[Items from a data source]
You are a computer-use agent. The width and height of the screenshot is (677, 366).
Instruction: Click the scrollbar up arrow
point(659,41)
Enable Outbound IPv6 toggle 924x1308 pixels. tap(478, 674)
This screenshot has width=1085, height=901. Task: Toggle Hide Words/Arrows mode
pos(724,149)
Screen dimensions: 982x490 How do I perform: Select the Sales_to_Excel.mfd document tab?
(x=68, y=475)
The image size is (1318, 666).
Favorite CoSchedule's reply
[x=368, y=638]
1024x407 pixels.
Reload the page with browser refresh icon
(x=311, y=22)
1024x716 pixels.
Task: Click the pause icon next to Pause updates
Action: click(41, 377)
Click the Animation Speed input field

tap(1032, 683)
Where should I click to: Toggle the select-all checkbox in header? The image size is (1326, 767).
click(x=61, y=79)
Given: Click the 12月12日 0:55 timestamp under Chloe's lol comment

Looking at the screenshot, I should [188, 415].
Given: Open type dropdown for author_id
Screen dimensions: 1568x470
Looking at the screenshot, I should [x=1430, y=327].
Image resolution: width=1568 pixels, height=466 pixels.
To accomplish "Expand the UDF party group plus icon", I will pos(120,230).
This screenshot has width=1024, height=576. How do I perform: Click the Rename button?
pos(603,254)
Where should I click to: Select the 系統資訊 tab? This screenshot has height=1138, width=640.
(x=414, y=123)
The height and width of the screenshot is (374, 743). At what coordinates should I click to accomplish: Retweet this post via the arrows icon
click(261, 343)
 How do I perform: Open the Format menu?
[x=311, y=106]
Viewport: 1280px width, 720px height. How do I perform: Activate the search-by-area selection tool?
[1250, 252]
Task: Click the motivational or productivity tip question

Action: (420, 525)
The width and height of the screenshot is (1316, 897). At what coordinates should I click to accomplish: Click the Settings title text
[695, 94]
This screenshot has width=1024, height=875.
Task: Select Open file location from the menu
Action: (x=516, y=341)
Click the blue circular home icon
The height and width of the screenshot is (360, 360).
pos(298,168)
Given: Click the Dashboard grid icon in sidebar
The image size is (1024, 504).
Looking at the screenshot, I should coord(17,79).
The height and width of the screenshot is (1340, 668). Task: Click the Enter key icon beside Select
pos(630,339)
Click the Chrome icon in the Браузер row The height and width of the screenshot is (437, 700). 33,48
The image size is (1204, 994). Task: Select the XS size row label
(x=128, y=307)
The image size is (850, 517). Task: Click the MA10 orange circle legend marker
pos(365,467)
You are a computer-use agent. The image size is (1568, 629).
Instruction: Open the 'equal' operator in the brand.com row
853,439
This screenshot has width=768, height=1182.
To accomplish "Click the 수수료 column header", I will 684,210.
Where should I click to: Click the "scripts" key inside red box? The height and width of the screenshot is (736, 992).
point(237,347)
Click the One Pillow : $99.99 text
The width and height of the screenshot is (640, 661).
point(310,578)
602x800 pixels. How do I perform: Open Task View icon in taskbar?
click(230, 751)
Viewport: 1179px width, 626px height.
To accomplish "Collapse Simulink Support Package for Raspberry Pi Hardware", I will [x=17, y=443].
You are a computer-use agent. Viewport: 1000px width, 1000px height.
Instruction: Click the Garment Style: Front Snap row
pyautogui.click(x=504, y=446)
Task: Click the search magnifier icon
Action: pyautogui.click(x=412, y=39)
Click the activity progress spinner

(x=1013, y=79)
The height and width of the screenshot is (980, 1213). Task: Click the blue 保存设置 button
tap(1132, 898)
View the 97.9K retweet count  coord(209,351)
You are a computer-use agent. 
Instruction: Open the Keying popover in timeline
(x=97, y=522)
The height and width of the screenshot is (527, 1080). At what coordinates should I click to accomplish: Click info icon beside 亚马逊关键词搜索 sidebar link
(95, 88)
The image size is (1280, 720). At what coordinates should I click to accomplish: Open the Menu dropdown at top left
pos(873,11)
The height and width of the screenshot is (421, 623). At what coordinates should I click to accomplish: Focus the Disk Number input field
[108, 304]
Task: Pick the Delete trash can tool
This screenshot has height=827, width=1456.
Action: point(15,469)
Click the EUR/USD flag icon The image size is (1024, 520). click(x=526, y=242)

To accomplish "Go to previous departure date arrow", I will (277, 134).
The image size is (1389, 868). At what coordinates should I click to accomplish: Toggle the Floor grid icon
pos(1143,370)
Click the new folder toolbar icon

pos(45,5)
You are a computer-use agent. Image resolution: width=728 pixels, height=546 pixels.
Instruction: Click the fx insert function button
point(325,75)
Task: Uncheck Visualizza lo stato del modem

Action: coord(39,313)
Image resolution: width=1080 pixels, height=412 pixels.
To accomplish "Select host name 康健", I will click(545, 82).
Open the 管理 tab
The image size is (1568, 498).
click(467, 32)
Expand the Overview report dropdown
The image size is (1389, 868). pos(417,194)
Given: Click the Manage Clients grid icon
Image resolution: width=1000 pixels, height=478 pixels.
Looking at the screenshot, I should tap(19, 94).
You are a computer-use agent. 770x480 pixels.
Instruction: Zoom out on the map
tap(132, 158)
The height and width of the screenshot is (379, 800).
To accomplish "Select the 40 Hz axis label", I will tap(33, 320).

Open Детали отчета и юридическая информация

# Task directions
Could you return every line from the entries above in which the string "will" occurs?

# Solution to this exercise
To accomplish "Expand the UDF party group plus icon", I will pos(120,230).
To accomplish "Click the 수수료 column header", I will 684,210.
To accomplish "Collapse Simulink Support Package for Raspberry Pi Hardware", I will [x=17, y=443].
To accomplish "Go to previous departure date arrow", I will (277, 134).
To accomplish "Select host name 康健", I will click(545, 82).
To accomplish "Select the 40 Hz axis label", I will tap(33, 320).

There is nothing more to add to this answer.